Потом выступил Крыленко. Его солдаты слушали, как своего. Он хлестко отделал и Шаховского и Махагона.

Он говорил, что Дума состоит сплошь из помещиков и капиталистов, что не она революцию делала, а рабочие. Словом, так их сконфузил, что солдаты хохот подняли. Крыленко поставил вопрос о жалованьи, сколько они получают? Ответа не было слышно.

* * *

В штабных канцеляриях поговаривают о том, что союзники нажимают на Временное правительство, чтобы оно отдало приказ о переходе в общее наступление по всему фронту. Это вопрос серьезный. С какой стати нам вести наступление? Нам дай бог удержать то, что мы захватили полтора месяца назад. А чтобы немцы и австрийцы в свою очередь не провоцировали своих солдат на выступление, нам надо установить тесные сношения с немецкими и австрийскими солдатами, стараясь разъяснить этим солдатам цели нашей революции. Это будет понятно нашему противнику, вернее его рядовой массе, и рядовая масса не пойдет в наступление.

— Немцы не такие дураки, — сказал Боров, обращаясь к Калиновскому. — Если мы будем сидеть не сходя с места, то они тоже, думаешь, будут сидеть? Я стою за то, чтобы вести наступательную оборону.

— Ты можешь быть сторонником чего угодно, но солдат наступать не станет, — возразил Калиновский.

— А я тебе говорю, что станет! — вскипел Боров.

— Нет, не станет. Солдат теперь спит и видит, как бы поскорее поехать домой землю делить.

* * *

12 апреля полк в полном спокойствии выступил из Олеюва на позицию. Протазанов уехал в отпуск, оставив временно командовать полком Соболева.

По словам Блюма, это — маневр. Он хочет поставить солдат перед фактом командования Соболевым. Соболев изменился до неузнаваемости. У него появилась некоторая ровность в голосе, солидная медлительность в движениях, внимательность к солдатам и младшим офицерам.

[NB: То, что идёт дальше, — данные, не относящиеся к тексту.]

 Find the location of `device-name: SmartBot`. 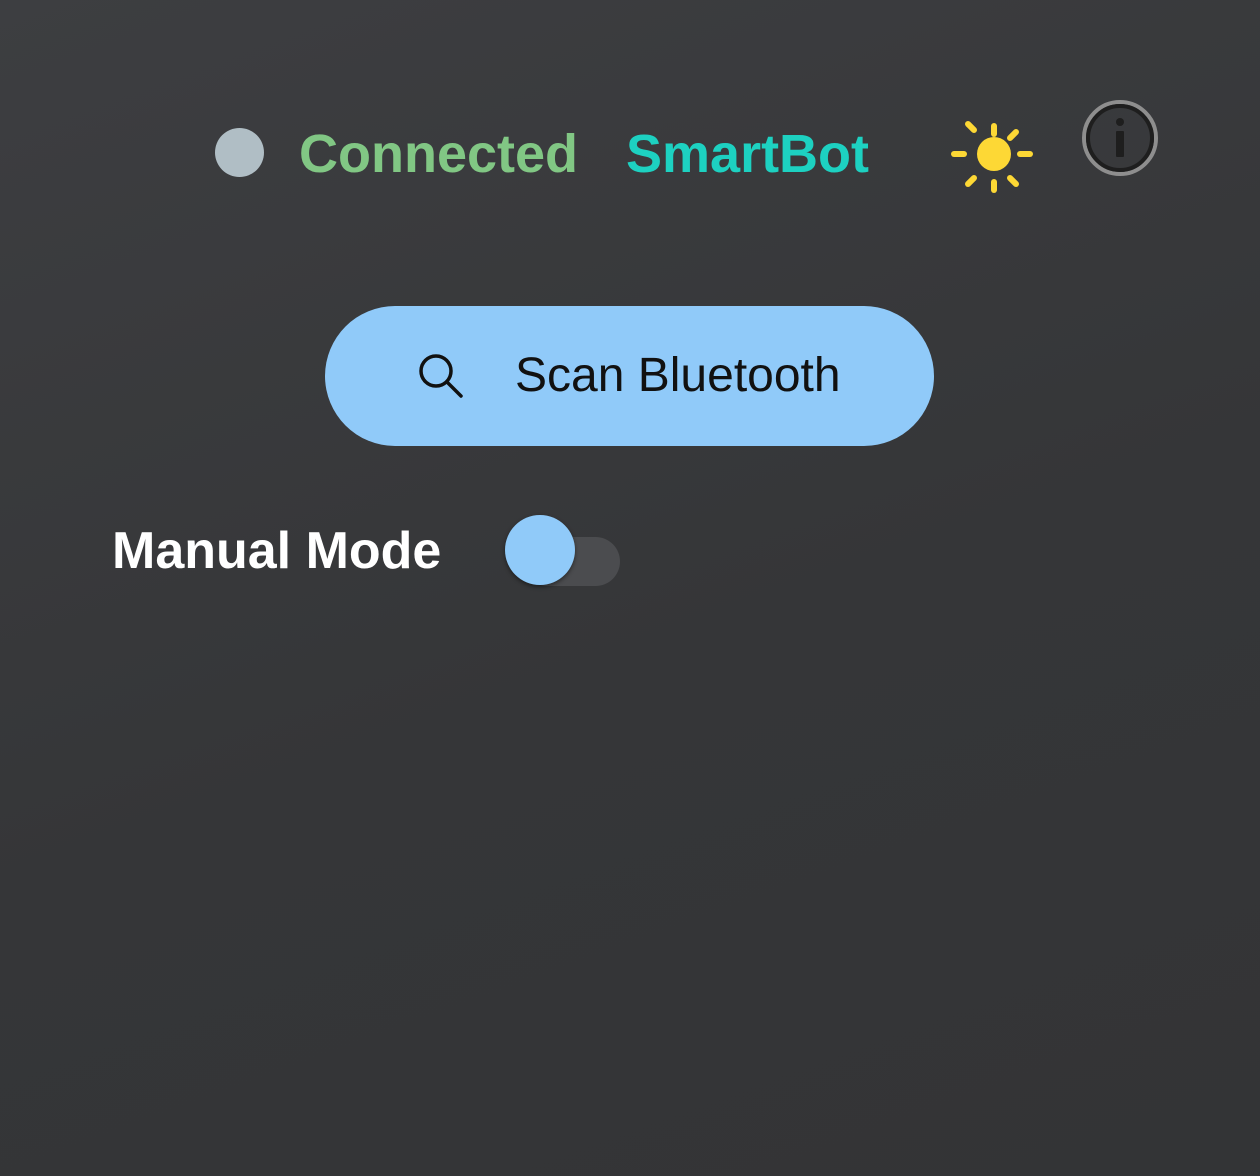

15 апреля неожиданно прочел в приказе по полку, что я назначаюсь младшим офицером в 10-ю роту и свою команду должен сдать поручику Конаковскому.

Конаковский — кадровый офицер, проторчавший всю войну в Туле в запасном батальоне, откуда был выслан на фронт лишь после революции, так как окопавшихся в тылу теперь гонят на фронт.

Соболев очевидно решил порадеть своему товарищу по полку и устроил его на мое место в команду по сбору оружия и похоронную.

10-я рота встретила меня хорошо, солдаты приветствовали мое появление, ибо, будучи ранее в этом же батальоне, знали меня в бытность мою солдатом. Правда, таких старых солдат осталось немного.

Капитан Соколов, командир роты, встретил меня с видимым дружелюбием:

— Вы возьмете под свое наблюдение работы по укреплению проволочных заграждений перед окопами на участке всей роты, а в случае каких-либо действий вы будете руководить третьим и четвертым взводами. Обедать приходите ко мне. Пусть ваш денщик приносит обед ко мне.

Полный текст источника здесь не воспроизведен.